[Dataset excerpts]

----

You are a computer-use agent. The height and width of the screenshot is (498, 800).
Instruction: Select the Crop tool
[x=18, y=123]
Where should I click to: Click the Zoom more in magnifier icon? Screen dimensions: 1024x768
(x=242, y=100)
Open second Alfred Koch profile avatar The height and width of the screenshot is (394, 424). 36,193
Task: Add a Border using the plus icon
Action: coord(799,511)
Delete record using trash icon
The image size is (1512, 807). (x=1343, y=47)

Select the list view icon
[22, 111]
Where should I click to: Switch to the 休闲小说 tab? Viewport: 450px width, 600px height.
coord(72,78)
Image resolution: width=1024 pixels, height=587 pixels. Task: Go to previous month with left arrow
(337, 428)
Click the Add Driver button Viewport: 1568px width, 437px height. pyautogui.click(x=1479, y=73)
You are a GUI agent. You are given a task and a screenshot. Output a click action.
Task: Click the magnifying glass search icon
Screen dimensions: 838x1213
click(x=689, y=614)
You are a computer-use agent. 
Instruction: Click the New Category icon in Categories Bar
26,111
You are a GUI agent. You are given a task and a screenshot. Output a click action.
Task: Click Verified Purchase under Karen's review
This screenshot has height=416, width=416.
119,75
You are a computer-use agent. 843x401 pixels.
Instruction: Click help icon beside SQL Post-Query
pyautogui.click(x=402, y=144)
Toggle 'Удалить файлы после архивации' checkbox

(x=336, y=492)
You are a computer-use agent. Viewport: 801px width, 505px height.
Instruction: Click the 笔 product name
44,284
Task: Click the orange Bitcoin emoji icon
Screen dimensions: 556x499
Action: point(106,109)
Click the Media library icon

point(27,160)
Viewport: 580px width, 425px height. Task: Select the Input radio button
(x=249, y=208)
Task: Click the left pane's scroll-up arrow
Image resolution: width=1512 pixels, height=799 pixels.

----

** Your objective **
Read the data above and pull out each line that holds the string "agent".

** Reply **
You are a computer-use agent. The height and width of the screenshot is (498, 800).
You are a GUI agent. You are given a task and a screenshot. Output a click action.
You are a computer-use agent. 
You are a GUI agent. You are given a task and a screenshot. Output a click action.
You are a computer-use agent. 843x401 pixels.
You are a computer-use agent. Viewport: 801px width, 505px height.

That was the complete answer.